Party Organization and Party Literature

A short article by Lenin on the importance of the proletarian party’s use of various kind of publications for ideological publicity which was previously translated as the “Organization and Literature of the Party”. It was written on November 13, 1905, and published in the Novaya Zhizn issue No. 12 on the same day. The Chinese translation is included in Vol. 12 of the second revised edition of Complete Works of Lenin.

The Russian-wide political strike that began in early 1905 signaled the coming revolutionary storm and the inevitability of an armed popular uprising. Under strong pressure, the Tsarist government promised the people certain civil rights and limited political freedom, which Lenin saw as a historical opportunity. Since in the past there was no freedom of speech and publication in Russia at all, it was difficult for the proletarian party to exercise ideological leadership through the party press. Now the party could propagate its views and ideas through the public publication of its own press for the purpose of ideological leadership. However, the propaganda work of the party must be reformed. “Party Organization and Party Literature” was written by Lenin when he returned from abroad to preside over the Bolshevik Central Committee in St. Petersburg to guide the whole Party in mobilizing the masses and organizing them, to constantly raise the consciousness of the democrats, and to make adequate preparations for the coming armed uprising.

First of all, the article puts forward the proposition that “All Social-Democratic literature must become Party literature”, in contradistinction to bourgeois customs, to the profit-making, commercialised bourgeois press, to bourgeois literary careerism and individualism, “aristocratic anarchism” and drive for profit which explained the clear the boundary between the party’s literature and bourgeois literature. True writers must join the party organizations and among them who use the Party’s name to advocate anti-Party views must be “purged” and expelled. Party literature should also be led by the party.

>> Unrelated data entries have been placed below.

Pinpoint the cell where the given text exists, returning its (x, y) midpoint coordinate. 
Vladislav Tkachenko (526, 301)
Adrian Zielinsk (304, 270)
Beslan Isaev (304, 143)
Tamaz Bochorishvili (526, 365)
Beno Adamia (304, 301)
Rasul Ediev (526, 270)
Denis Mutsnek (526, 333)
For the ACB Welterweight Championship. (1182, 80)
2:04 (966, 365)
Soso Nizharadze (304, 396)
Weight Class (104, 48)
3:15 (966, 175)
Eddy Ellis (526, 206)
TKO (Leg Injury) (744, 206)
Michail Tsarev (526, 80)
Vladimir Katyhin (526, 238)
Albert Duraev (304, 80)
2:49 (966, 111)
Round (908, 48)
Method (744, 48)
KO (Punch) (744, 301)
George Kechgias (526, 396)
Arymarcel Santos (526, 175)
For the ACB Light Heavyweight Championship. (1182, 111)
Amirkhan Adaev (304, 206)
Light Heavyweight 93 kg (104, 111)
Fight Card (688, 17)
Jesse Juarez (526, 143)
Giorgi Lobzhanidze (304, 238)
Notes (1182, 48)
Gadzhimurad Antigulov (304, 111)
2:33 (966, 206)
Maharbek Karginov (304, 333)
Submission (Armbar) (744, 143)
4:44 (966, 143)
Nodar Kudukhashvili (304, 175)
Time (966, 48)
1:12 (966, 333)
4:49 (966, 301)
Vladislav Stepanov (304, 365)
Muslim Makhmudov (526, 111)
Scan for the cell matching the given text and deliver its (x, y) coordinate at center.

Second, Lenin expounded on the function of party literature. Party literature must become part of the common cause of the proletariat, “a cog and a screw” of one single great Social-Democratic mechanism set in motion by the entire politically-conscious vanguard of the entire working class. Literature must become a component of organised, planned and integrated Social-Democratic Party work. But, there is no question, either, that in this field greater scope must undoubtedly be allowed for personal initiative, individual inclination, for individual thought and fantasy, form and content.

Third, Lenin also refuted the bourgeois idea of absolute freedom of creation. He pointed out that: your talk about absolute freedom is sheer hypocrisy. There can be no real and effective “freedom” in a society based on the power of money, in a society in which the masses of working people live in poverty and the handful of rich live like parasites. This absolute freedom is a bourgeois or an anarchist phrase (since, as a world outlook, anarchism is bourgeois philosophy turned inside out; it is necessary to expose and resist it.

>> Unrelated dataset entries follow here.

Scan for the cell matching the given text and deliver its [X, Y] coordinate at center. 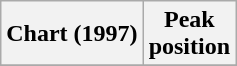
Peakposition [189, 34]
Chart (1997) [72, 34]
Detect which cell encompasses the target text, then output its (x, y) center coordinate. 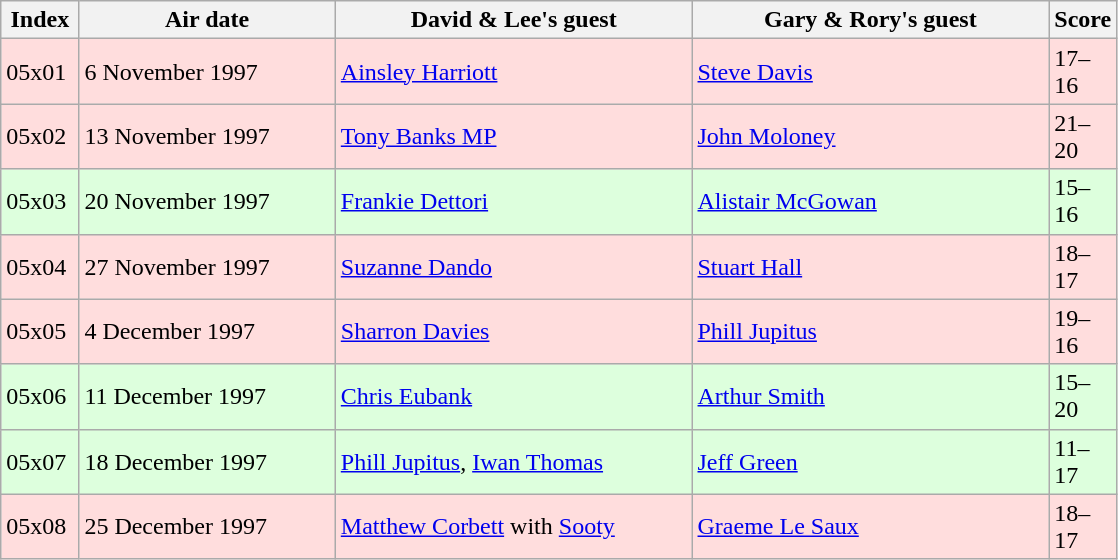
Air date (207, 20)
13 November 1997 (207, 136)
Index (40, 20)
Alistair McGowan (870, 202)
Stuart Hall (870, 266)
Phill Jupitus, Iwan Thomas (514, 462)
05x06 (40, 396)
11 December 1997 (207, 396)
Ainsley Harriott (514, 72)
15–16 (1083, 202)
Graeme Le Saux (870, 526)
05x07 (40, 462)
05x05 (40, 332)
05x02 (40, 136)
15–20 (1083, 396)
11–17 (1083, 462)
20 November 1997 (207, 202)
Matthew Corbett with Sooty (514, 526)
David & Lee's guest (514, 20)
05x01 (40, 72)
18 December 1997 (207, 462)
Sharron Davies (514, 332)
05x03 (40, 202)
John Moloney (870, 136)
25 December 1997 (207, 526)
Score (1083, 20)
Phill Jupitus (870, 332)
Suzanne Dando (514, 266)
Frankie Dettori (514, 202)
Arthur Smith (870, 396)
Gary & Rory's guest (870, 20)
Tony Banks MP (514, 136)
Chris Eubank (514, 396)
19–16 (1083, 332)
Jeff Green (870, 462)
05x08 (40, 526)
27 November 1997 (207, 266)
Steve Davis (870, 72)
21–20 (1083, 136)
05x04 (40, 266)
4 December 1997 (207, 332)
6 November 1997 (207, 72)
17–16 (1083, 72)
Find where the given text appears and provide that cell's center as [x, y] coordinate. 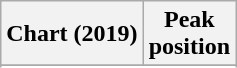
Chart (2019) [72, 34]
Peakposition [189, 34]
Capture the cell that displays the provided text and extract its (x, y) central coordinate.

Party literature should be a free literature, because the idea of socialism and sympathy with the working people, and not greed or careerism, will bring ever new forces to its ranks. It will be a free literature, because it will serve, not some satiated heroine, not the bored “upper ten thousand” suffering from fatty degeneration, but the millions and tens of  millions of working people—the flower of the country, its strength and its future. It will be a free literature, enriching the last word in the revolutionary thought of mankind with the experience and living work of the socialist proletariat, bringing about permanent interaction between the experience of the past (scientific socialism, the completion of the development of socialism from its primitive, utopian forms) and the experience of the present (the present struggle of the worker comrades). Lenin argued that such a transformation in the attributes of literature would be difficult under the new historical conditions of the time, but the party had to clearly set out this new task and set about solving it.

Fourthly, Lenin emphasized that the Party literature should be subject to Party supervision and freedom of speech should be advocated, but every voluntary association including our party is also free to expel members who use the name of the party to advocate their anti-party views. Lenin added: the border-line between party and anti-party there is the party programme, the party’s resolutions on tactics and its rules.

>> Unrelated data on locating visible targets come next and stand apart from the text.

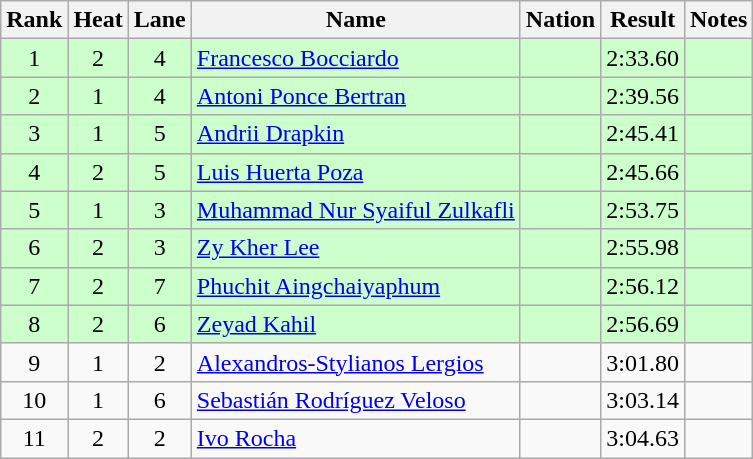
2:33.60 (643, 58)
2:45.66 (643, 172)
10 (34, 400)
Andrii Drapkin (356, 134)
3:03.14 (643, 400)
Muhammad Nur Syaiful Zulkafli (356, 210)
Zeyad Kahil (356, 324)
Ivo Rocha (356, 438)
2:55.98 (643, 248)
Lane (160, 20)
Zy Kher Lee (356, 248)
11 (34, 438)
Francesco Bocciardo (356, 58)
Antoni Ponce Bertran (356, 96)
3:04.63 (643, 438)
Nation (560, 20)
Sebastián Rodríguez Veloso (356, 400)
Result (643, 20)
Name (356, 20)
Phuchit Aingchaiyaphum (356, 286)
2:56.69 (643, 324)
3:01.80 (643, 362)
8 (34, 324)
Notes (718, 20)
2:45.41 (643, 134)
Heat (98, 20)
Alexandros-Stylianos Lergios (356, 362)
2:39.56 (643, 96)
2:56.12 (643, 286)
2:53.75 (643, 210)
Luis Huerta Poza (356, 172)
9 (34, 362)
Rank (34, 20)
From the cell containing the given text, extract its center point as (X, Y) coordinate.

Lenin pointed out that the absolute freedom advocated by bourgeois individualists was nothing but hypocrisy and empty talk related to bourgeoisie or anarchism. Lenin also proposed: every newspaper, journal, publishing house, etc., must immediately set about reorganising its work, leading up to a situation in which it will, in one form or another, be integrated into one Party organisation or another. Only then will “Social-Democratic” literature really become worthy of that name, only then will it be able to fulfil its duty and, even within the framework of bourgeois society, break out of bourgeois slavery and merge with the movement of the really advanced and thoroughly revolutionary class.

Lenin’s proposition that “All Social-Democratic literature must become Party literature”, that the Party’s literature should be supervised by the Party and that freedom of expression should be promoted, but no writer should be allowed to use the name of the party to advocate their anti-party views, and other relevant views have a distinct political nature and still bears important practical relevance today.